▶ TASK GOAL
Extract the text of each item below word for word, omitting the pictures.
start STORED ROWS
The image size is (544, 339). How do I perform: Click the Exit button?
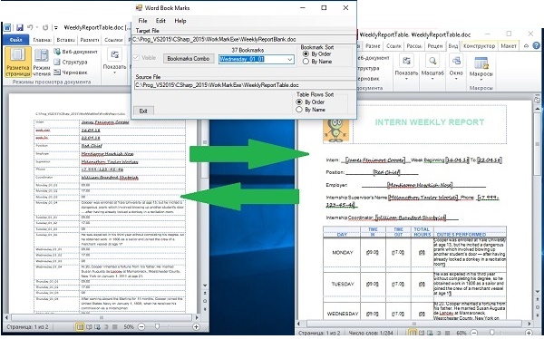pos(143,111)
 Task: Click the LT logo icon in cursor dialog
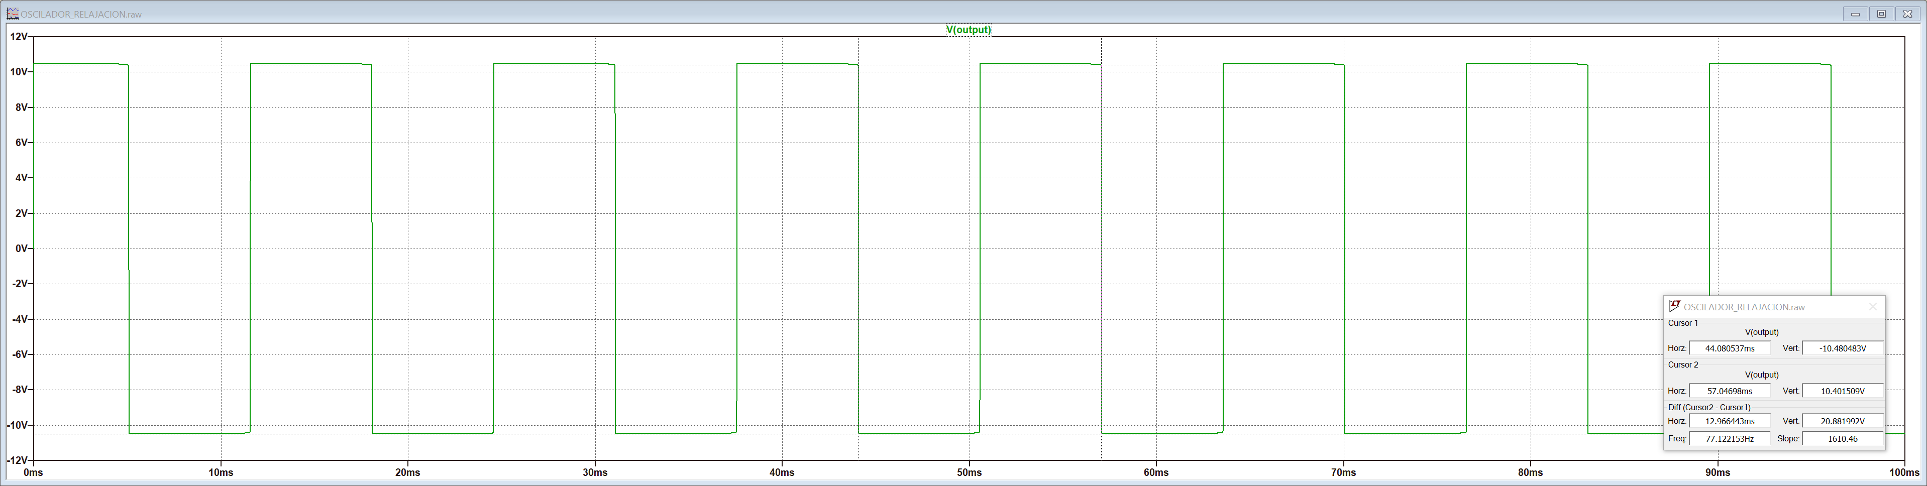(1674, 307)
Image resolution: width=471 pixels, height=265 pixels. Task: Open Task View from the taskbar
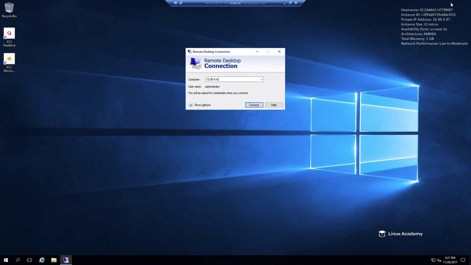click(x=29, y=260)
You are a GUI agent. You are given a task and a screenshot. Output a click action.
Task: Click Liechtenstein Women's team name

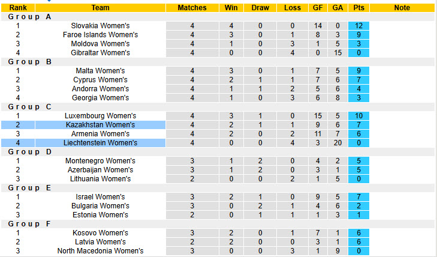point(100,143)
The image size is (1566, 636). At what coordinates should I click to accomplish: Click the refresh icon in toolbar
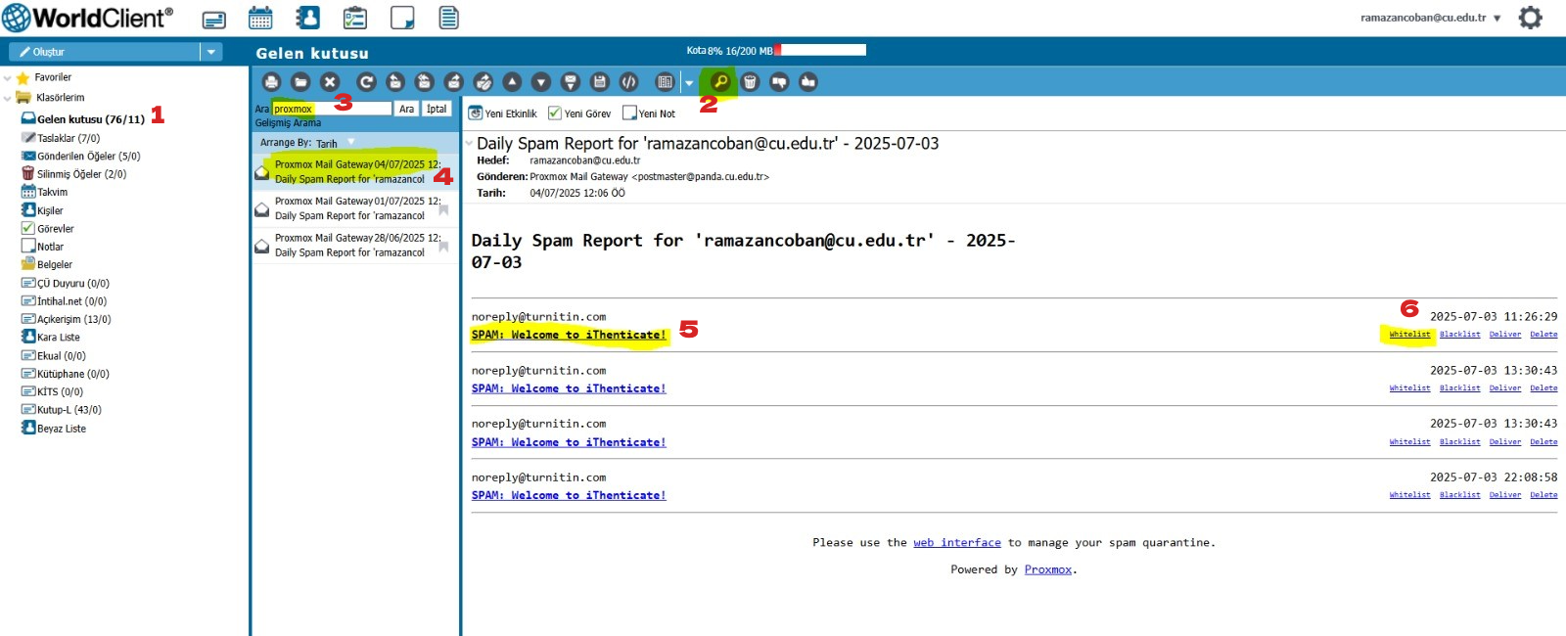[x=366, y=82]
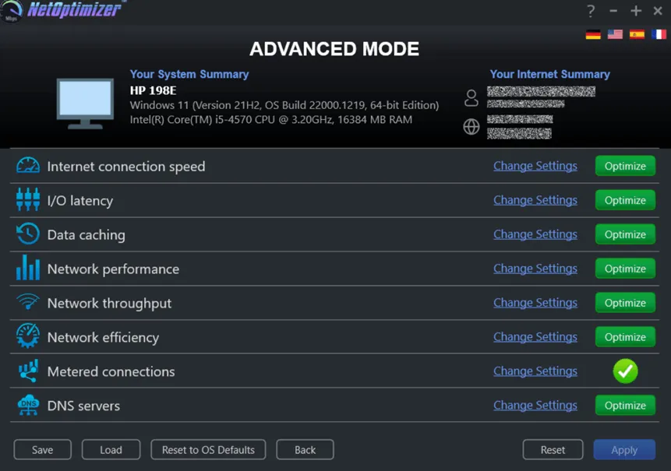Screen dimensions: 671x471
Task: Click Reset to OS Defaults
Action: pyautogui.click(x=208, y=449)
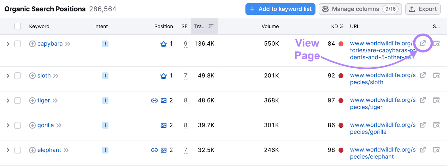Viewport: 447px width, 166px height.
Task: Click the red KD dot for tiger
Action: point(341,101)
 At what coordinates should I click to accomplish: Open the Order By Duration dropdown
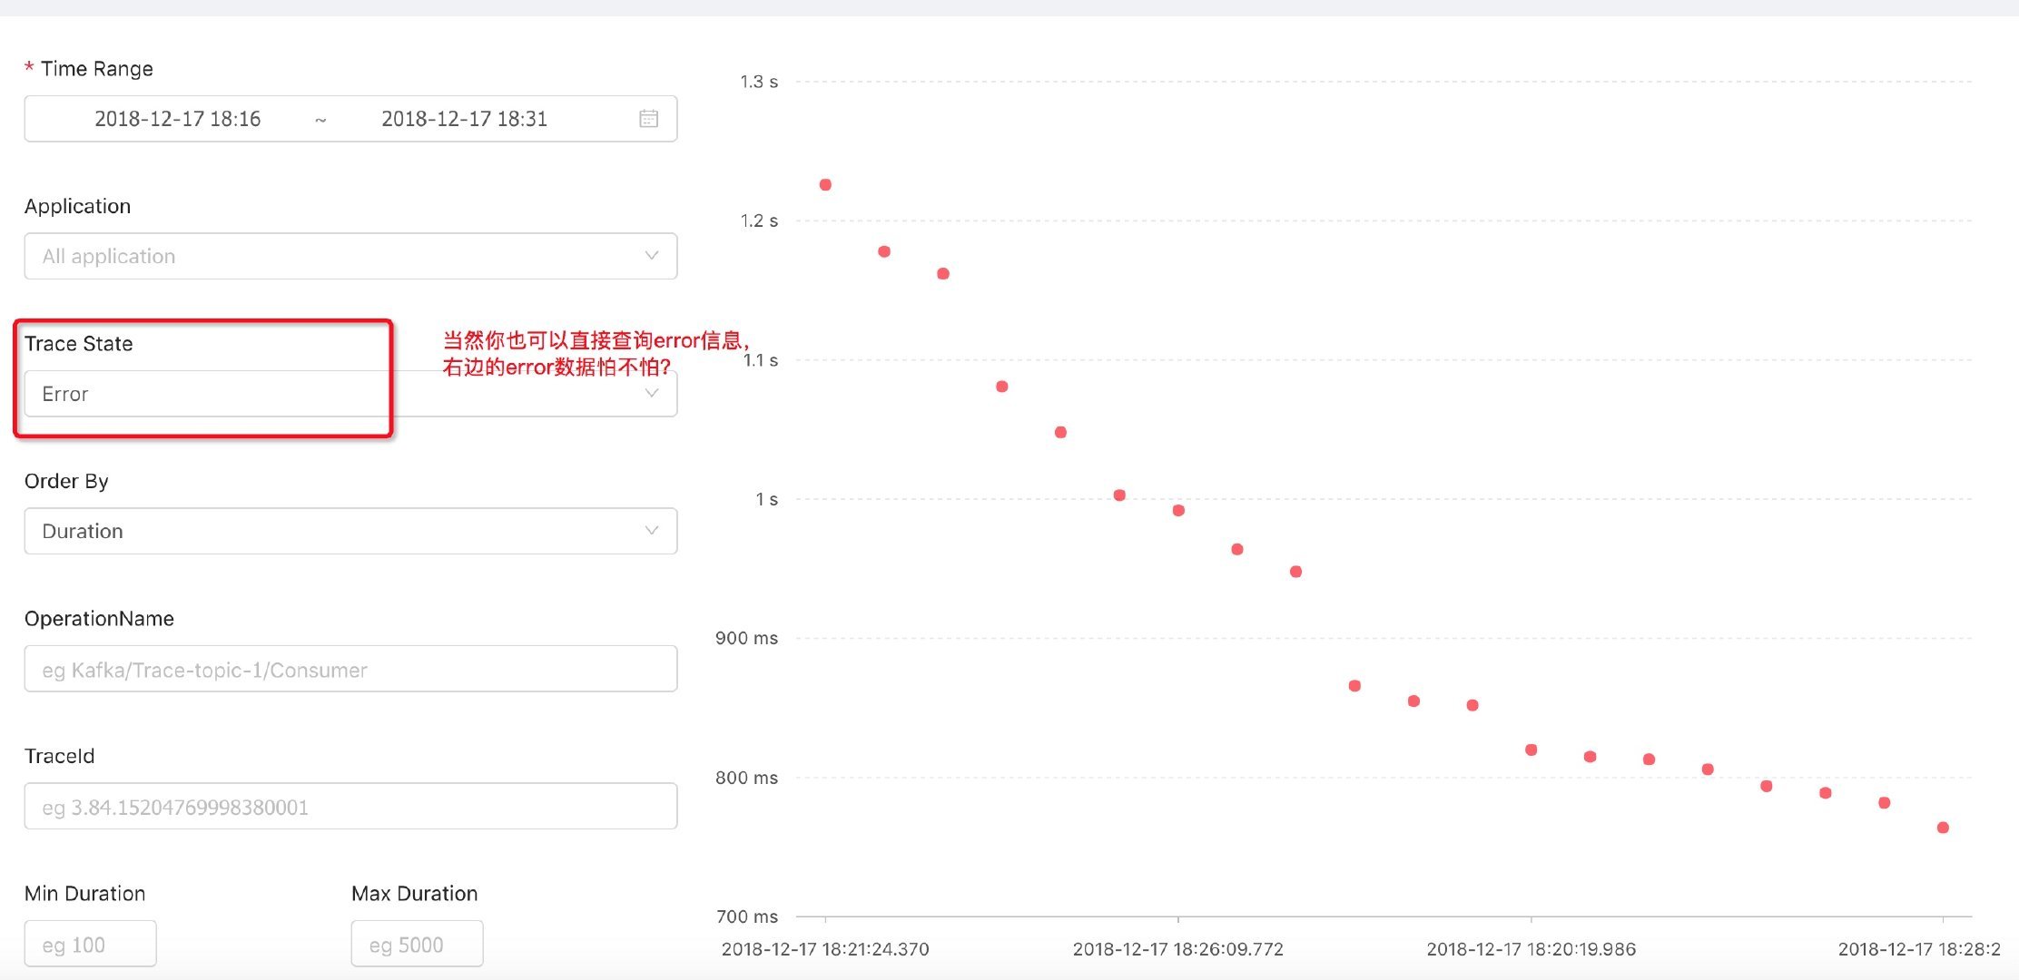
end STORED ROWS
▶ RESULT OF THIS TASK
The image size is (544, 339). How do I perform: Click the Exit button?
pos(143,111)
 Task: Click the LT logo icon in cursor dialog
(1674, 307)
Image resolution: width=471 pixels, height=265 pixels. Task: Open Task View from the taskbar
click(x=29, y=260)
You are a GUI agent. You are given a task and a screenshot. Output a click action.
Task: Click Liechtenstein Women's team name

point(100,143)
The image size is (1566, 636). At what coordinates should I click to accomplish: Click the refresh icon in toolbar
[x=366, y=82]
Screen dimensions: 671x471
Task: Click Reset to OS Defaults
Action: pyautogui.click(x=208, y=449)
Viewport: 447px width, 166px height.
Task: Click the red KD dot for tiger
Action: point(341,101)
 At what coordinates should I click to accomplish: Open the Order By Duration dropdown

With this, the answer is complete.